Amuchina
- Type: Disinfectant
- Inventor: Oronzio De Nora
- Inception: 1923
- Manufacturer: Angelini
- Available: Yes
- Website: www.amuchina.it

= Amuchina =

Amuchina is an Italian sanitizing liquid solution produced by Angelini Industries. The solution, based on sodium hypochlorite, is reported to eliminate 99.9% of bacteria, fungi and viruses. The brand was invented by Oronzio De Nora in 1923. It was acquired by Angelini in 2000. The product is produced in two of Angelini's production lines, one in Ancona, Italy and the other near Switzerland.

== History ==
The solution was invented by Oronzio De Nora and patented while he was a student at Politecnico di Milano in 1923. He sold the patent prior to founding De Nora. The name is inspired by the Greek word for scratch or abrasion.

The product was widely used to prevent tuberculosis starting with the 1939 epidemic. Its use was largely at pharmacies and hospitals until it gained wide popularity during the cholera epidemic in the 1980s. It was also used in the 2002–2004 SARS outbreak and H1N1 in 2009.

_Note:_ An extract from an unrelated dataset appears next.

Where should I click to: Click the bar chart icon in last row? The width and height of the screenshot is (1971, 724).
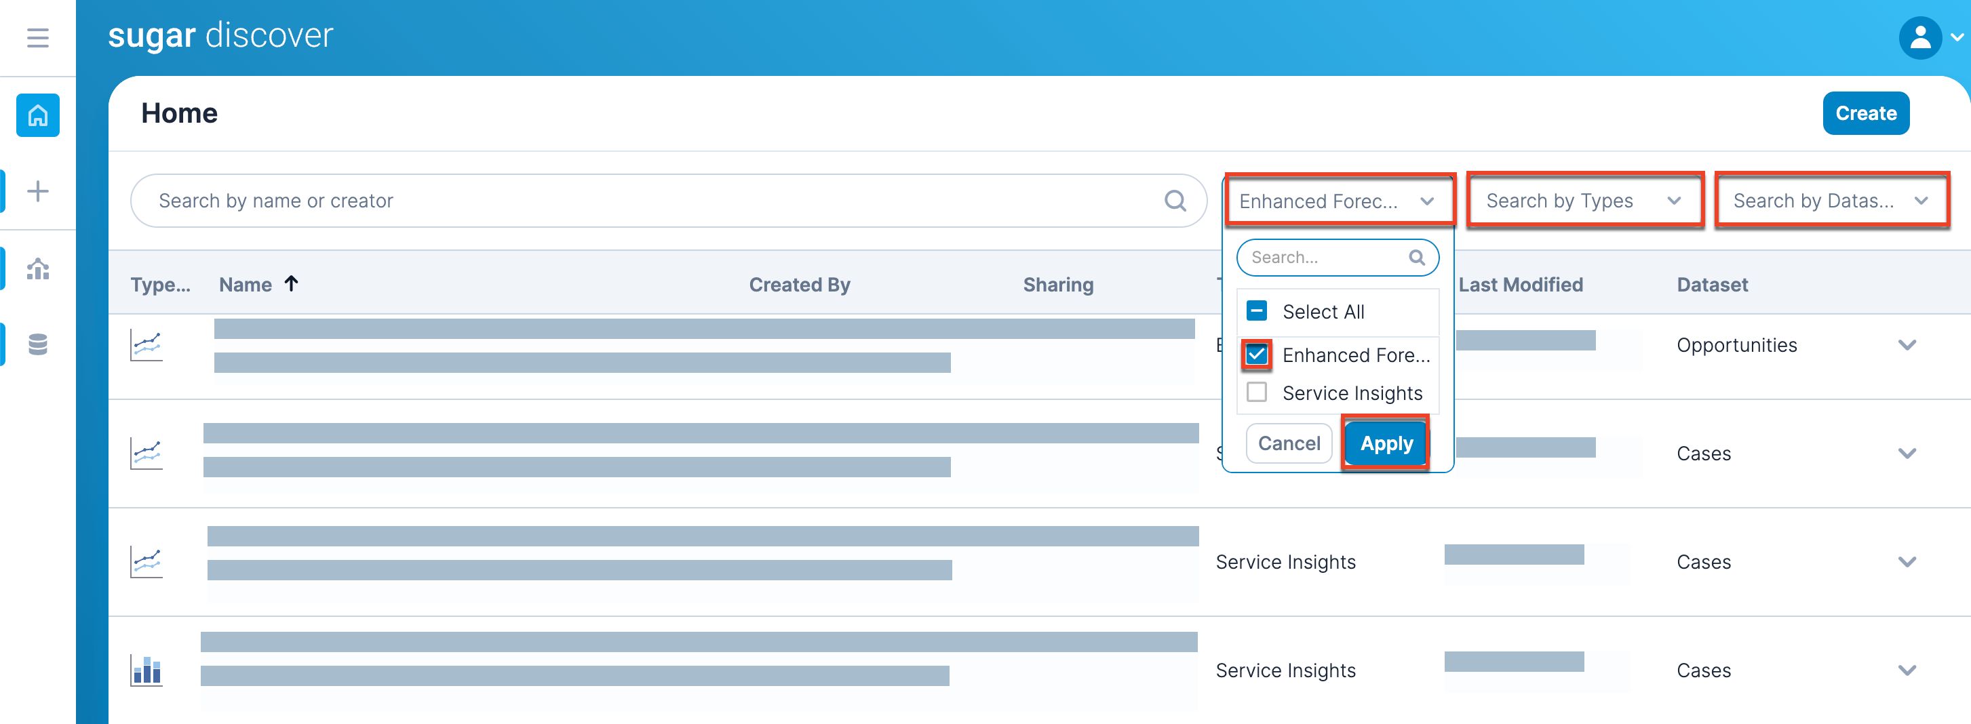[146, 670]
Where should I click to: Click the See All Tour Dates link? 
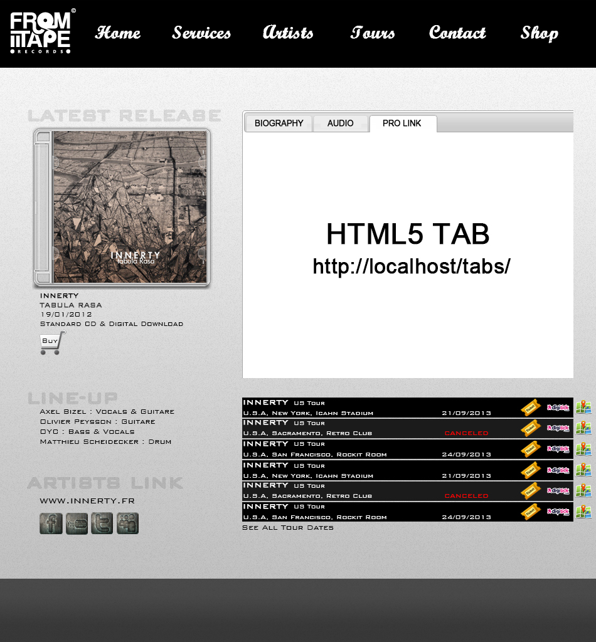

The solution played a big role in Italy's response to the Coronavirus pandemic where shortages were reported. 7,000 dispensers of Amuchina were added to Trenitalia trains in 2021 in a partnership between the train company and Angelini. De Nora also invented machines to Codogno to produce sodium hypochlorite.

== Popular culture ==
An artist has used Amuchina to paint.